In this project, we will introduce one of the core problems in computer vision, which is image classification. It is defined as the task of classifying an image from a fixed set of categories. Many other computer vision challenges such as object detection and segmentation can be reduced to image classification. Throughout this project, we will start by exploring our dataset, then show how to preprocess and prepare the images to be a valid input for our learning algorithms. Finally we will explain relevant and the implemented machine learning techniques for image classification such as Support Vector Machine (SVM), K-Nearest Neighbor (KNN), Multi-Layer Perceptron (MLP) and Convolutional Neural Networks (CNN).
The complete code for this project is available as a Jupyter Notebook on GitHub. This project was a coursework in my masters.
2 Introduction to the dataset
COCO Sponsored by Microsoft is a large-scale object detection, segmentation, and captioning dataset. It contains images, bounding boxes and labels. There are two versions 2014 and 2017 that use the same images but different train, validation and test splits. COCO defines 91 classes but the data only uses 80 classes and some images don’t have annotations. For the purpose of this project, we picked the 2017 validation dataset which is about 5000 images.
Through COCO API, we found out that most images have more than one object with annotations for the same or different category. That led us to make use of this property by cropping the objects using the bounding boxes annotation and considering them as independent images in order to overcome the multi classes in the same image problem so we can feed the models with a single class image which makes it easier to classify. As a result, the number of images multiplied more than 20 times as shown in the chart below.
Due to the computation limitation and even though we have selected the smallest set from COCO, loading all these images wasn’t possible. Thus, we had to take half of them prioritizing the ones with low count per class by using the API to get and load the image IDs associated with each category. After that selecting the categories with a number of instances from 150 to 450 which results in 30 classes from 80 that in turn will be used to train , validate and test our models.
3 Literature review of relevant machine learning techniques
Before going through different techniques that can be used for image classification. Let’s have an idea about some of the challenges from computer vision perspective which are trivial for a human to perform:
1- Viewpoint variation: Object orientation with respect to a camera.
2- Scale variation: The Same class can exhibit variation in size.
3- Deformation: The nature of the object that it can’t be rigid all the time.
4- Occlusion: Sometimes only a small portion of an object could be visible.
5- Illumination conditions: Drastic effect of the illumination on the pixel level.
6- Background clutter: The object of interest to be mixed with its environment
7- Intra-class variation: Broad types of the same class.
In addition, there are about 10,000 to 30,000 different object categories that can be detected. And hence a continuous work and research in this field are trying to find a good image classifier that is invariant to all these variations. By applying and developing machine learning techniques and architectures.

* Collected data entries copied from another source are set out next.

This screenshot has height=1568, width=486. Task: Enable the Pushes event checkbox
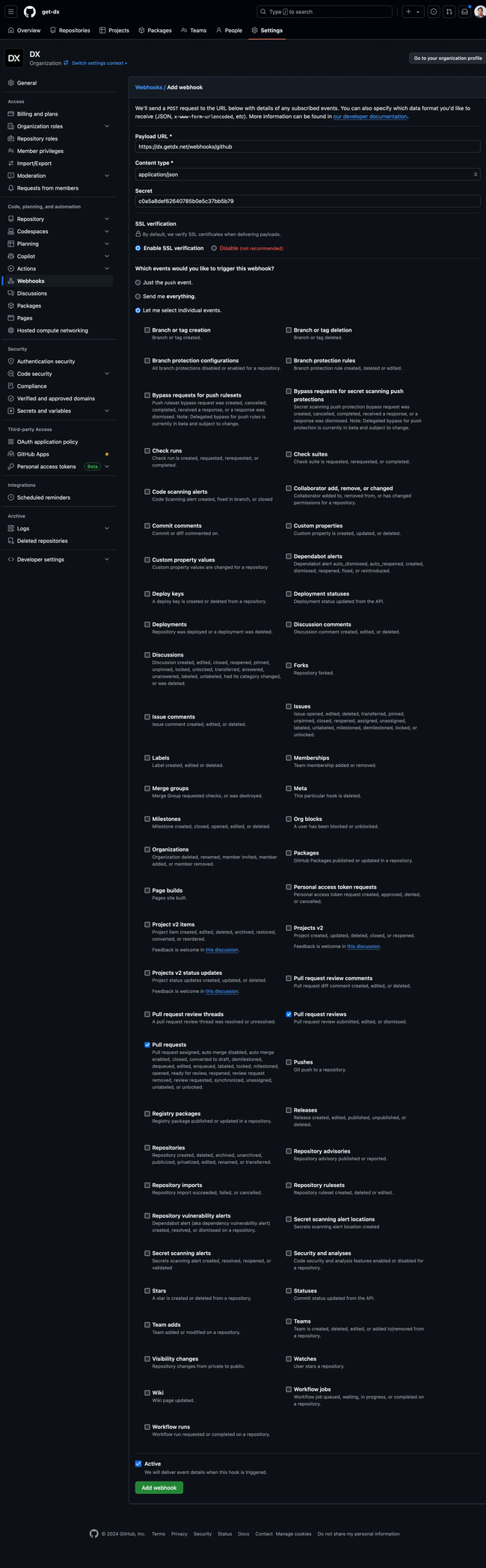click(x=289, y=1062)
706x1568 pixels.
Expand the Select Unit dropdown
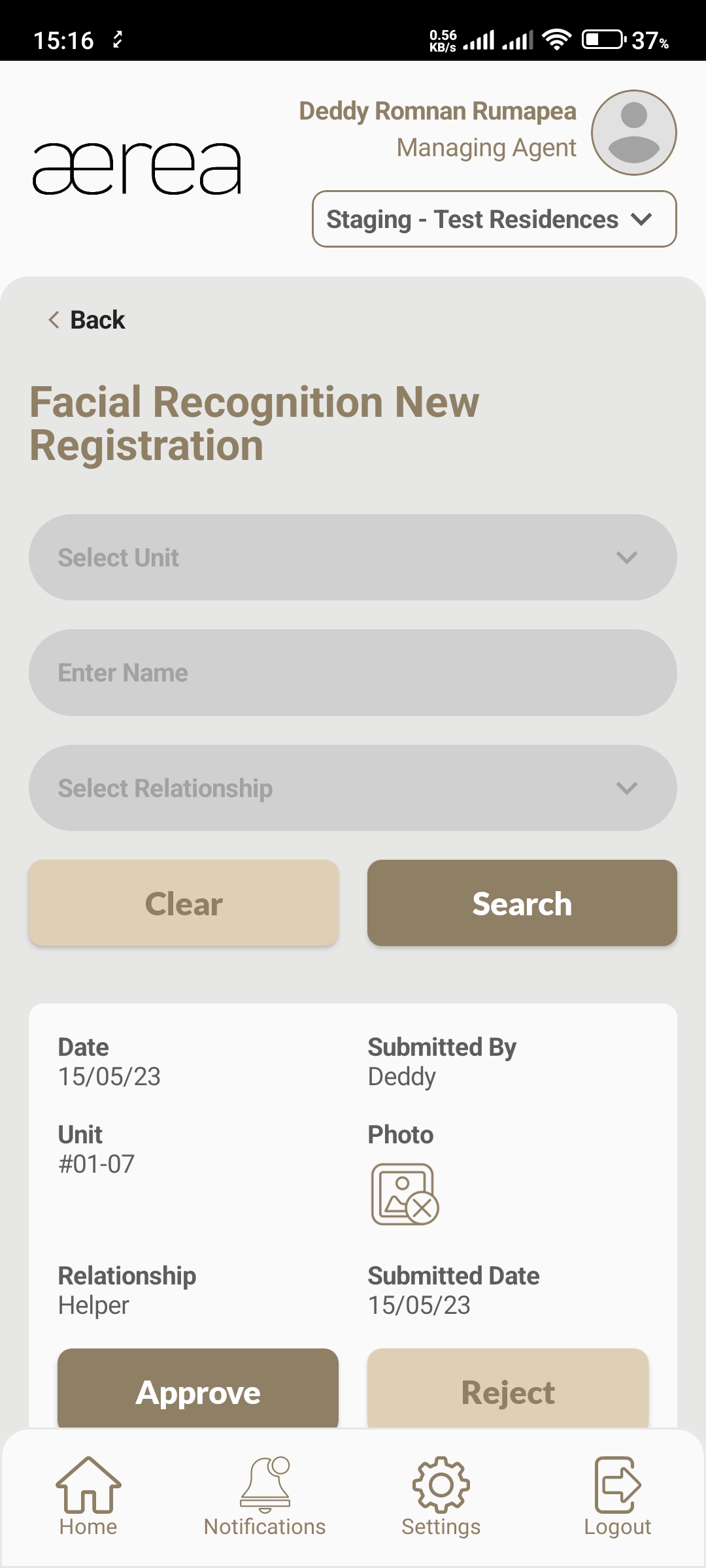tap(353, 557)
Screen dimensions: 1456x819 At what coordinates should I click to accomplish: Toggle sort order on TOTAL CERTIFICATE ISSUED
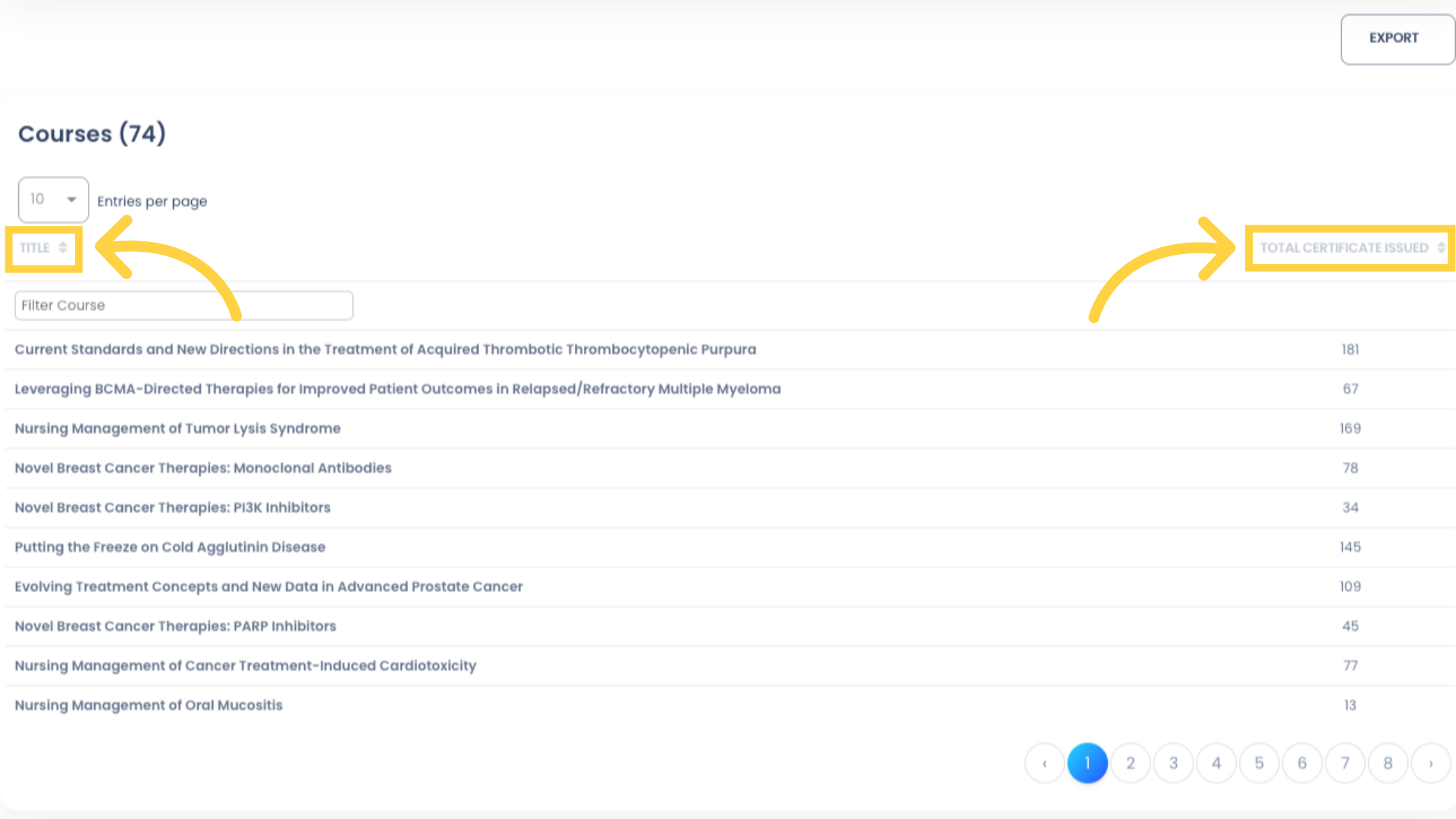coord(1348,247)
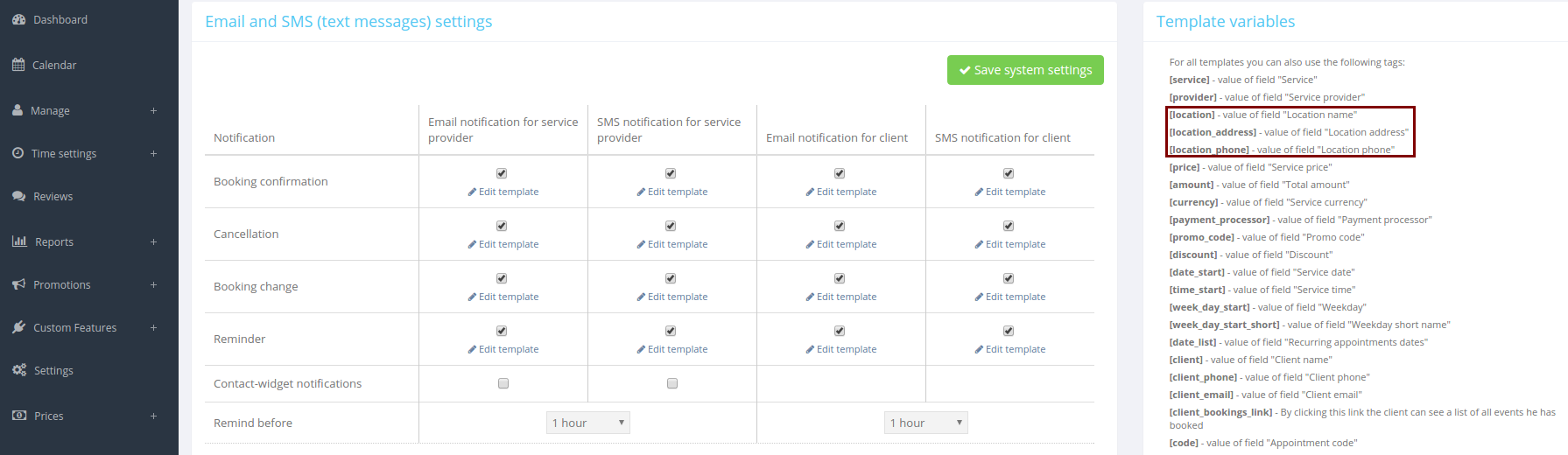Viewport: 1568px width, 455px height.
Task: Expand the Prices submenu plus sign
Action: point(153,416)
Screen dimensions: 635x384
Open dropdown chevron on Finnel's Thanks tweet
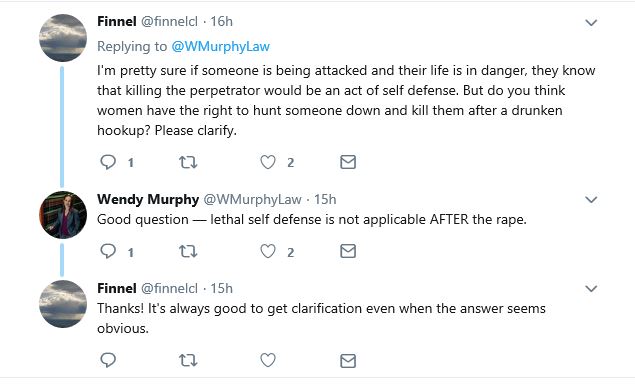point(591,289)
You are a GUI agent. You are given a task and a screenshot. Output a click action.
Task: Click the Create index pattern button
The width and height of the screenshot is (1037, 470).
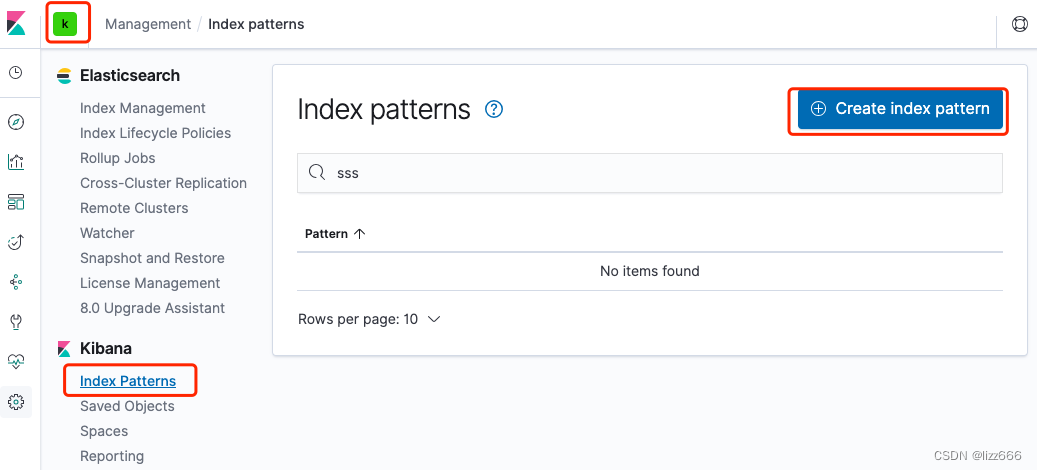click(900, 109)
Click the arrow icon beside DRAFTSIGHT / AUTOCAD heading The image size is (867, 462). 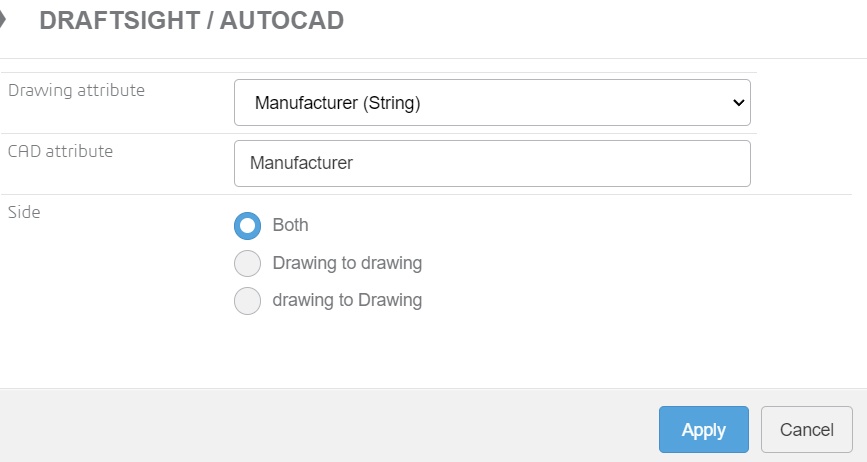4,19
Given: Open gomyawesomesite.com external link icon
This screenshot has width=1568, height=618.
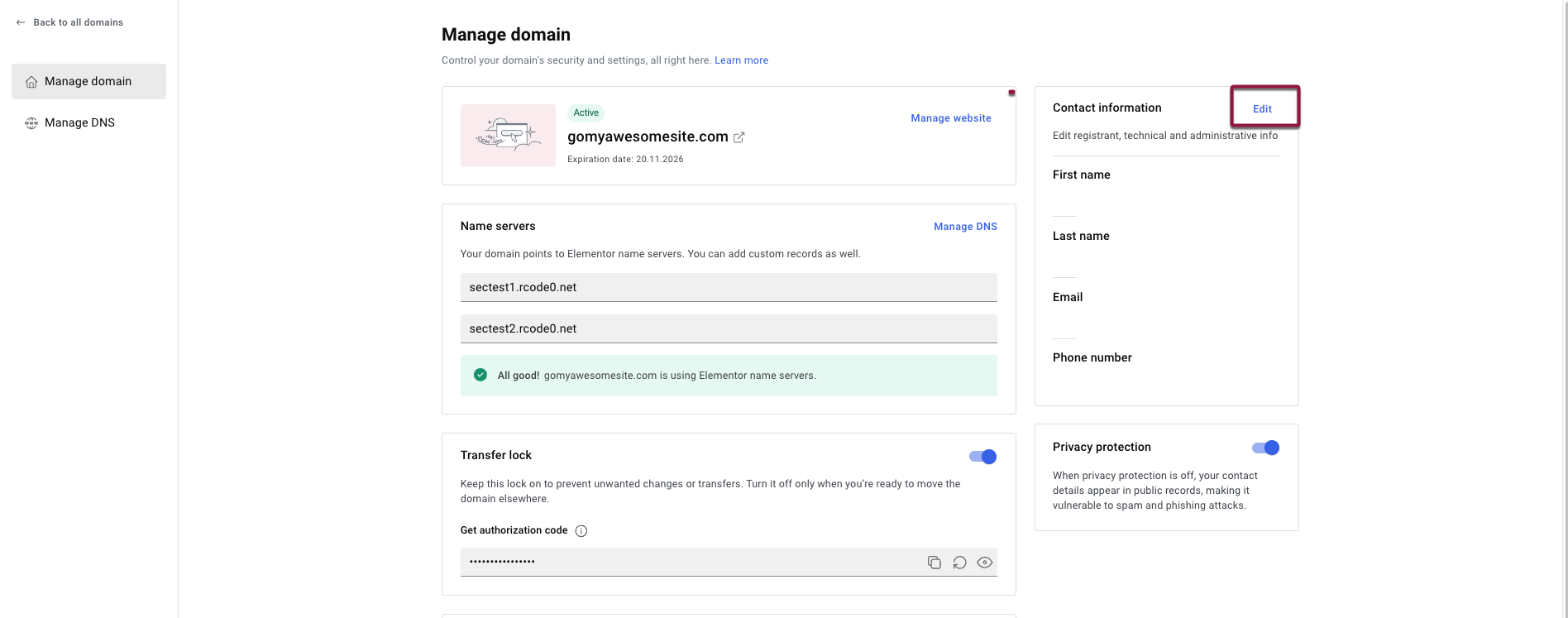Looking at the screenshot, I should [739, 137].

3.1 K-Nearest Neighbor algorithm (KNN)
KNN is a method for classifying objects based on closest training examples in the feature space. The training process for this algorithm only consists of storing feature vectors and labels of the training images. The classification task itself occurs by assigning labels to a testing example by the majority labels of its k nearest neighbors.
The advantages of the KNN algorithm are its simplicity and the ability to deal with multi classes. Nevertheless, a major disadvantage of the KNN algorithm is using all the features equally for similarity computing. This can lead to classification errors, especially when there is only a small subset of features that are useful for classification (JINHO KIM, 2012).
3.2 Support Vector Machine (SVM) algorithm
SVM is a representation of the examples as points in space, mapped so that the instances of the different classes are separated by a dividing plane that maximizes the margin between them. A main advantage of SVM is that it can perform a non-linear classification using the kernel trick. However, a major disadvantage of SVM classification is the limitations in speed and size during both training and testing phases of the algorithm (JINHO KIM, 2012).
3.3 Ensemble Learning algorithm
Ensemble Learning is a technique for aggregating a group of predictors and then predicts the class that gets the most votes. Most popular are bagging and boosting. This way of combining different learning techniques is expected to get better results.
3.4 Multi-layer Perceptron (MLP)
MLP is different from logistic regression, in that between the input and the output layer, there can be one or more non-linear layers, called hidden layers. A main advantage of MLP is its capability to learn non-linear models. However, there are major disadvantages such as having a non-convex loss function and tuning for the number of hidden layers and neurons (N. Coskun and T. Yildirim, 2003).
3.5 Convolutional neural networks (CNNs)
CNNs have emerged as the master algorithm in computer vision in recent years, they have managed to achieve superhuman performance on some complex visual tasks with the increase in computational power and one of the outperformer architecture that has been implemented in this project through transfer learning is Xception (Chollet, 2017).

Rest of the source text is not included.